── Document extract
Sunset at Montmajour - Vincent Van Gogh | HV Property Clearance Glasgow
Sunset at Montmajour – which depicts trees, bushes and sky – had spent years in a Norwegian private collector’s attic after he had been told the work was not by the Dutch master.
The museum said the painting was authenticated by letters, style and the physical materials used.
It is the first full-size canvas by Van Gogh discovered since 1928.

Museum director Axel Rueger called the discovery a “once-in-a-lifetime experience” at an unveiling ceremony.
He said the institution had previously rejected the painting’s authenticity in the 1990s partly because it was not signed.
However thanks to new research techniques and a two-year investigation, it concluded the artwork was by the artist.

Researcher Teio Meedendorp said he and other researchers “found answers to all the key questions, which is remarkable for a painting that has been lost for more than 100 years”.
The piece can be dated to the exact day it was painted because the artist described it in a letter to his brother, Theo, saying he had painted it the previous day – on 4 July 1888.

Unseen Van Gogh painting unveiled

He added he painted it “on a stony heath where small twisted oaks grow”.
The details in the letter had previously been attributed to another of Van Gogh’s works – entitled The Rocks – despite that work missing some of the elements he describes.

But researchers have now identified the location Sunset at Montmajour depicts as being near Montmajour hill, near Arles in France, where the artist was living at the time.

Writing in The Burlington Magazine, Meedendorp said almost all the pigments used in the artwork were ones he “habitually had on his palette at this time”, including a cobalt blue he began using from the summer of 1887 onwards.

The painting was also listed among Theo van Gogh’s collection as number 180 – and that number can still be seen on the back of the canvas.

After the work was sold in 1901, it apparently vanished until it re-appeared in the estate of Norwegian industrialist Christian Nicolai Mustad upon his death in 1970.
According to Mustad’s family, the French ambassador to Sweden visited the collector soon after he bought the painting and suggested it was fake or had been wrongly attributed.
Consequently, Mustad banished the piece to the attic.

After his death, the collector’s family contacted the Van Gogh museum in 1991 to verify its authenticity, but it was eventually decided it was not by the artist.

The painting will be on display at the museum from 24 September.
────
» Work to complete
a) Name every person identified by name in the article on Sunset at Montmajour.
b) According to the article on Sunset at Montmajour, on what date was the painting made?
c) Using the article on Sunset at Montmajour, explain how the painting can be dated to the exact day it was made.
── Stored records
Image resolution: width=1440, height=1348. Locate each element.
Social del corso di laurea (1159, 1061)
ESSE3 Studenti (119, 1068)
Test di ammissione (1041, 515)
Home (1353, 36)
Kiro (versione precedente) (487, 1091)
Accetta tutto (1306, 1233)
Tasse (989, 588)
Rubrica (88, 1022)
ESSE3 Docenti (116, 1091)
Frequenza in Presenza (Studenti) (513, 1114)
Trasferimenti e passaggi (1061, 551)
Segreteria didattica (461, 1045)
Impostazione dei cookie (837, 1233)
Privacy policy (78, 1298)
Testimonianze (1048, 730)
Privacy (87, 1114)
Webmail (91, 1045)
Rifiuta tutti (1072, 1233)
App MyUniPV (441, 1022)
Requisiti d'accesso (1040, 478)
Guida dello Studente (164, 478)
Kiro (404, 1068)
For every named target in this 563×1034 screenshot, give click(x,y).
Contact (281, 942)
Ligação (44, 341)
────
» Solution list
a) Vincent Van Gogh, Axel Rueger, Teio Meedendorp, Theo van Gogh, Christian Nicolai Mustad

b) 4 July 1888

c) Van Gogh described the painting in a letter to his brother Theo and said he had painted it the previous day. That letter places the work on 4 July 1888.